The Kyber scheme is a secure KEM that is indistinguishable under chosen-ciphertext attack (IND-CCA) and consists of three algorithms: key generation (KeyGen), encapsulation (Encaps), and decapsulation (Decaps). It is primarily described as an indistinguishable under chosen-plaintext attack (IND-CPA) security public-key encryption (PKE) scheme, which can be further transformed into the IND-CCA secure KEM using the Fujisaki-Okamoto transform.

Kyber provides three different security levels, i.e., Kyber-512, Kyber-768, and Kyber-1024, to satisfy NIST security levels 1, 3, and 5, respectively. To scale the security level for the Kyber scheme, we only require to change the module dimension k in k=2, 3, and 4 with multiple fixed length-n polynomials over the ring R_q.

The central component of the Kyber scheme is the M-LWE sample, which requires computations over vector and matrix. Specifically, the Encaps algorithm generates two M-LWE samples u∈R_q^k. For example,

$\begin{matrix} u = A^{T} r + e_{1} & (1) \end{matrix}$

where A∈R_q^k×kand r∈R_q^kare the random matrix and vector, respectively. e₁∈R_q^kis the noisy vector, sampled from the centered binomial distribution (CBD).

Matrix-Vector Polynomial Multiplication in Kyber Scheme

The operations required to perform on M-LWE samplers involve polynomial-based computations on matrices and vectors (module). The core operations and bottlenecks are matrix-vector and vector-vector polynomial multiplications since they involve polynomial modular multiplication and polynomial modular addition. The Kyber scheme incorporates the NTT-domain representation into its definition to reduce the computational complexity of polynomial modular multiplication. In particular, the random matrix A is naturally sampled in the NTT-domain as Â, and the keys are also stored in the NTT domain.

To efficiently perform entry-entry multiplications in Equation (1), NTT-based polynomial multiplication is used. This operation requires an NTT computation for the random vector r, which is represented as {circumflex over (r)}=NTT(r).

In general, the process of NTT-based polynomial multiplication involves converting the polynomials to their corresponding NTT-domain representations. These representations enable point-wise multiplication to generate the NTT-domain polynomial. The resulting polynomial is then transformed back to the original algebraic domain using an inverse NTT (iNTT) computation to obtain the polynomial product.

By using the NTT-domain representation, Equation (1) can be re-represented as

$\begin{matrix} u = iNTT ({\hat{A}}^{T} \cdot NTT (r)) + e_{1} & (2) \end{matrix}$

The NTT-domain matrix-vector polynomial multiplication in Equation (2) plays a critical role in the Kyber scheme due to its dominance with respect to the number of modular (integer) multiplications. Hence, optimizing these computationally intensive operations in hardware can significantly improve the performance of the Kyber scheme.

The latest version of the Kyber scheme chooses a new prime q=3329, which does not satisfy q ≡1 mod 2n when n=256. As a result, the NTT-based polynomial multiplication requires a polyphase decomposition, where the NTT computations rely on 128-point and a subsequent complex point-wise multiplication.

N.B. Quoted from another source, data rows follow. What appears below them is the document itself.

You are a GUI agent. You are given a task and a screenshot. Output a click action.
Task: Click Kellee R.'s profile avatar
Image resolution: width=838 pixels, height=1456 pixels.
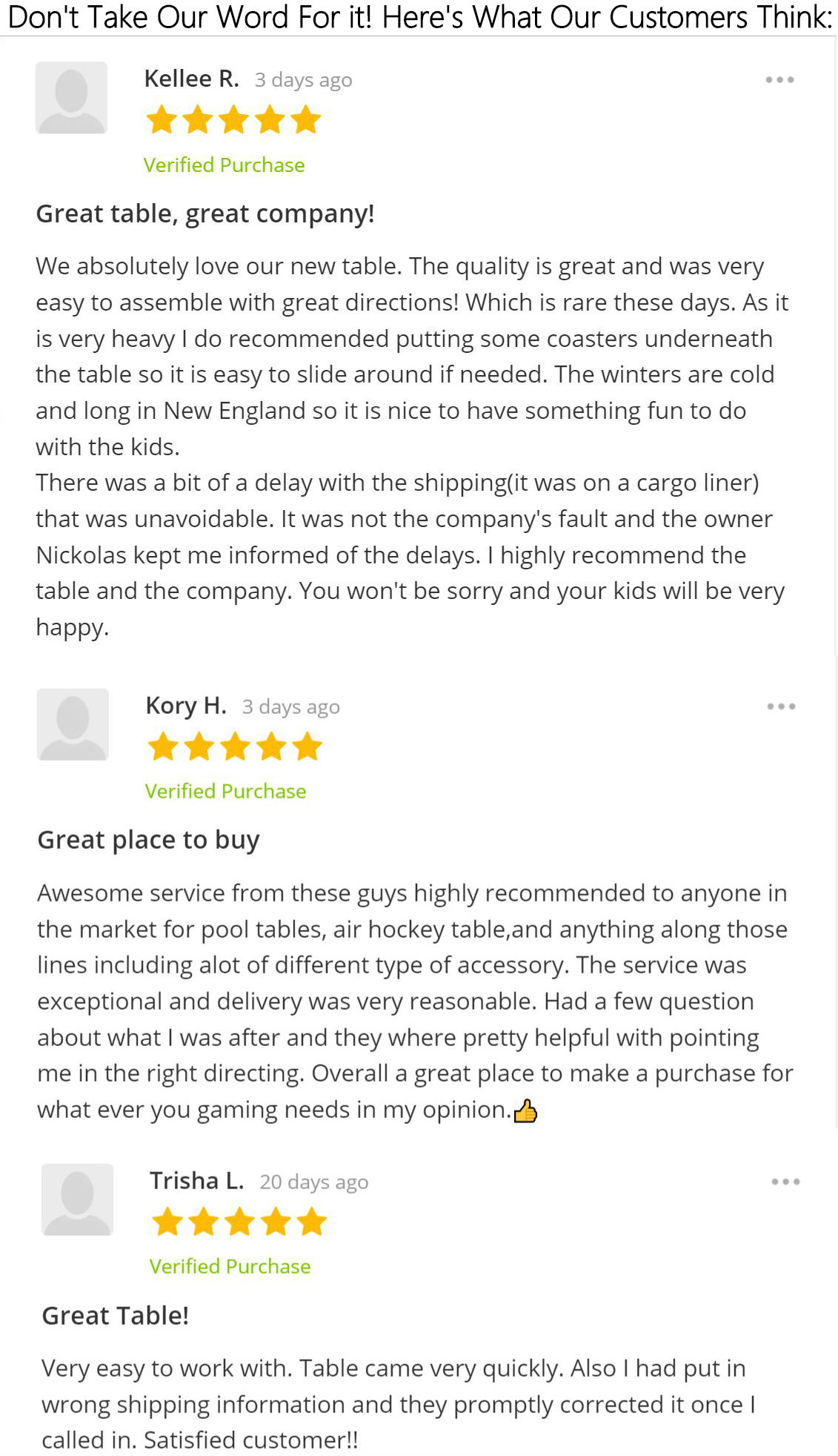click(x=72, y=98)
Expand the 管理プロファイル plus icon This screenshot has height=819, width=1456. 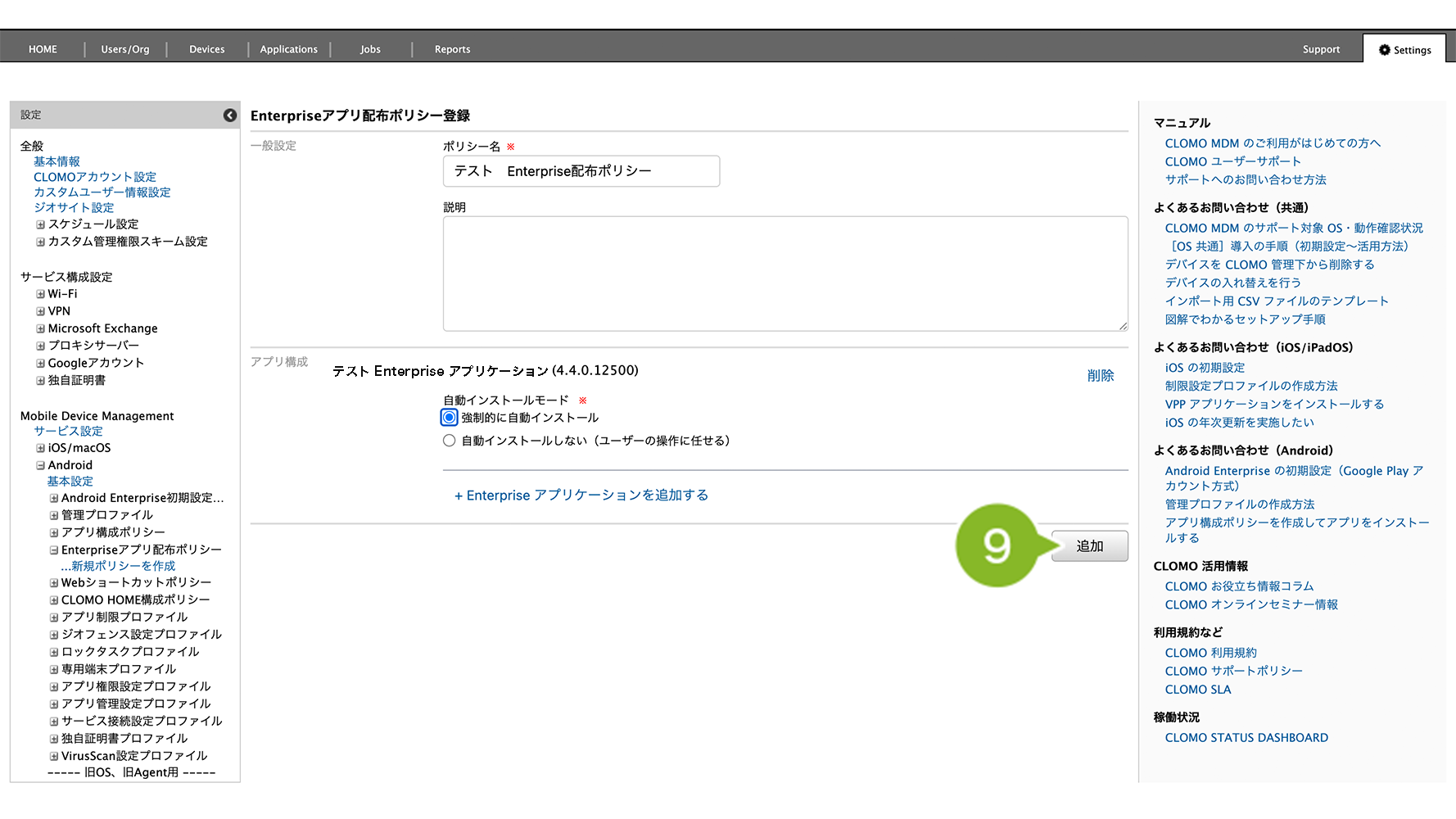54,515
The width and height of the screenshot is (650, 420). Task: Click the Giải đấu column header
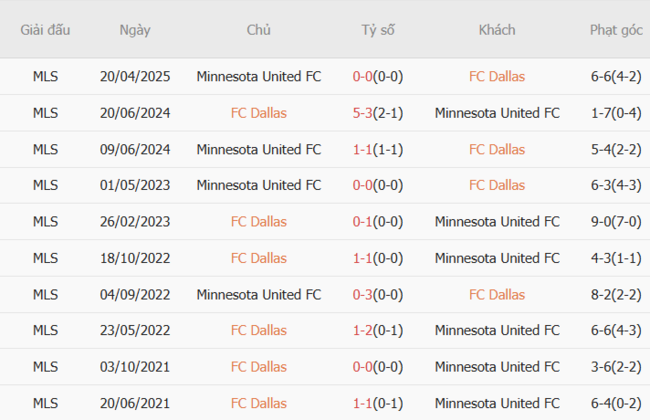[x=45, y=30]
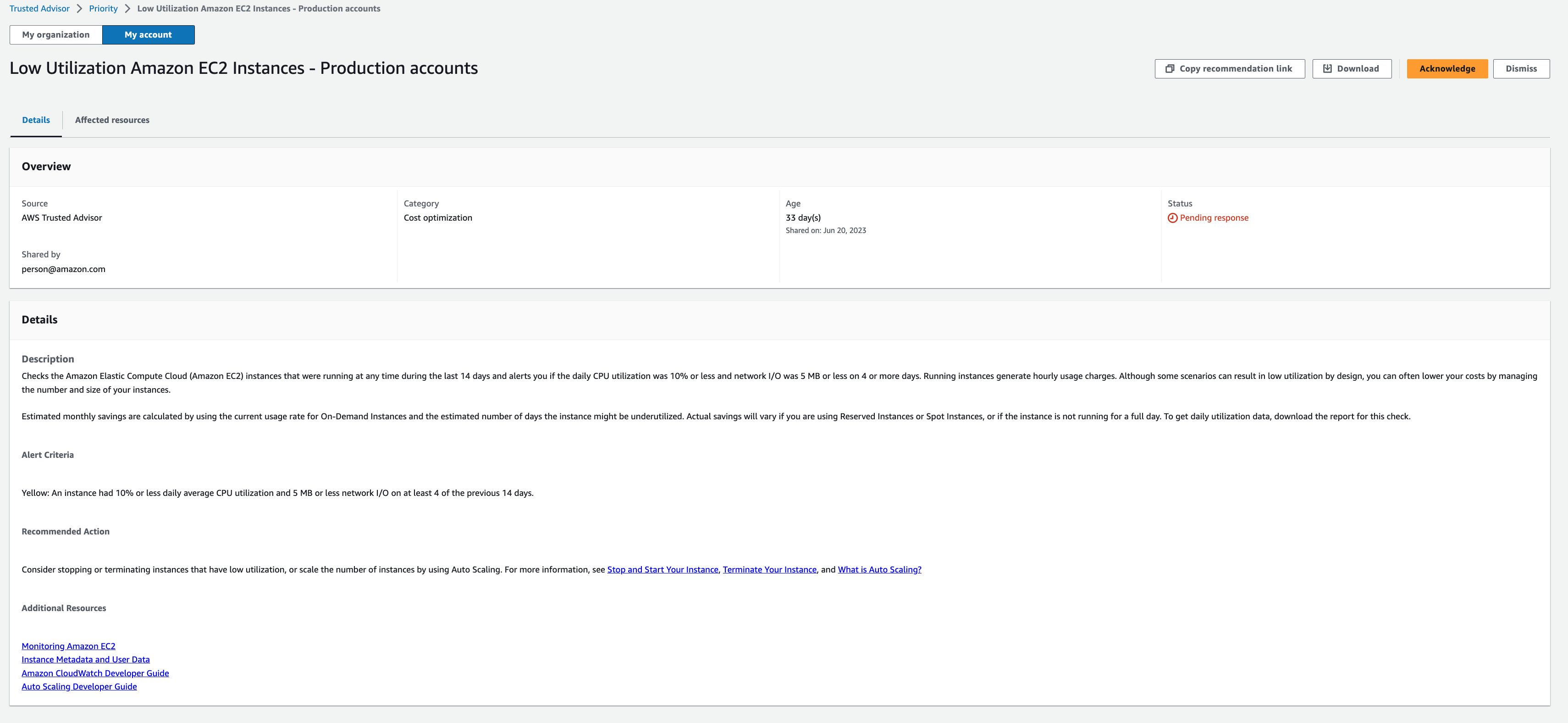Switch to the My account tab

pos(148,34)
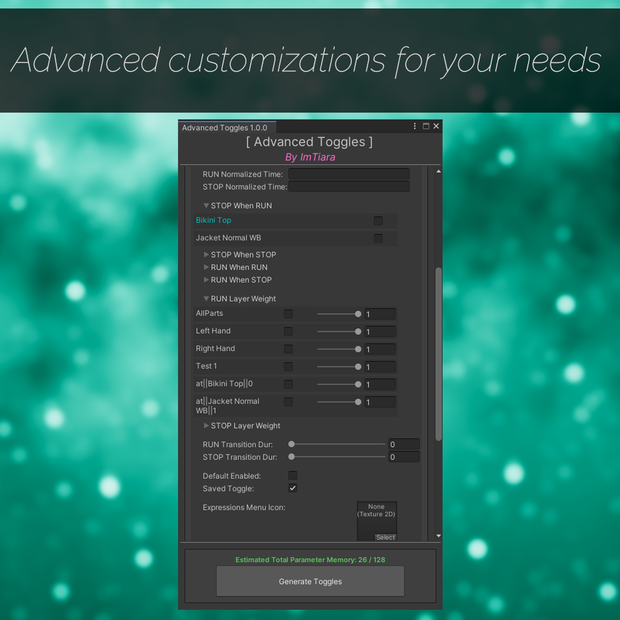Click the scroll up arrow
620x620 pixels.
pyautogui.click(x=439, y=172)
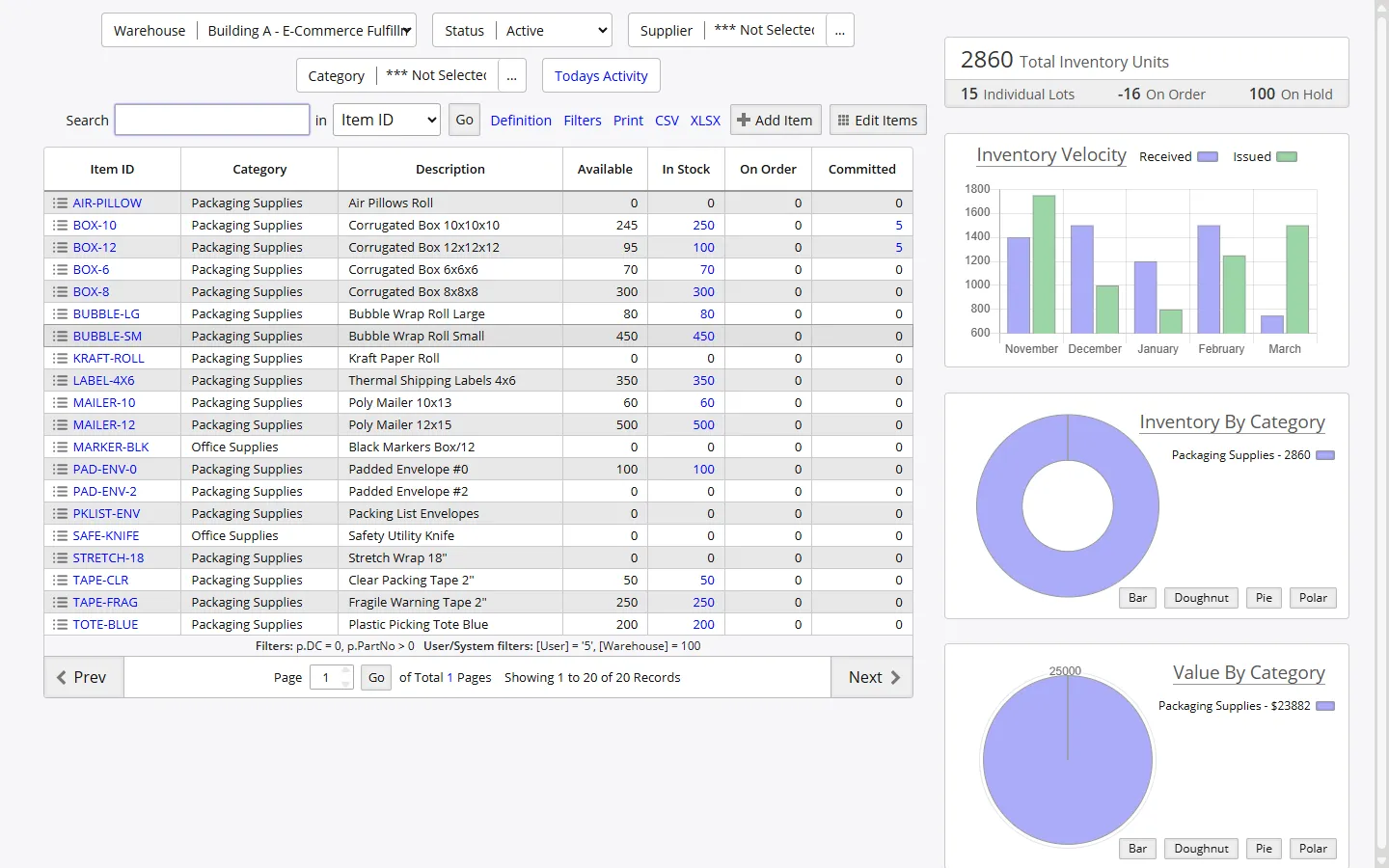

The embodiments described below utilize a connection between fast FIR filter and point-wise multiplication in NTT-domain. This allows the use of higher-level parallelism such as four-parallel or eight-parallel in polynomial multiplication. Further, the embodiments use sub-structure sharing to further reduce the number of multiplications for point-wise multiplication. The sub-structure sharing leads to significant reduction in the complexity of the proposed architectures.

Relationship Between Parallel Fir Filter Structure and Polynomial Modular Multiplication Using NTT and Polyphase Decomposition

The Finite Impulse Response (FIR) filter is applied to perform the convolution on a digital signal with a finite number of taps. The fast-filtering algorithm and its structure (i.e., fast filtering structure) have been used to increase the parallelism and reduce complexity in FIR filters, ultimately improving throughput performance. Fast-filtering structures, as represented in FIG. 1(a) and FIG. 1(c), exhibit the same computational complexity. However, they differ in the data flow. FIG. 1(a) displays the original fast-filtering structure, while FIG. 1(c) demonstrates its equivalent transposed structure.

The process of computing the fast-filtering algorithm Y (z)=H(z)X(z) first involves the polyphase decomposition. The input sequence x[0],x[1],x[2], . . . is initially represented as X(z)=x[0]+x[1]z⁻¹+x[2]z⁻²+ . . . in the z-domain, which then executes the polyphase decomposition X(z)=X₀(z²)+X₁(z²)z⁻¹, where X₀(z²) and X₁(z²) are Z-transforms of the even indexed terms (x[2l]) and odd indexed-terms (x[2l+1]), respectively. The filter coefficients H(z) undergo a similar polyphase decomposition to obtain H₀(z²) and H₁(z).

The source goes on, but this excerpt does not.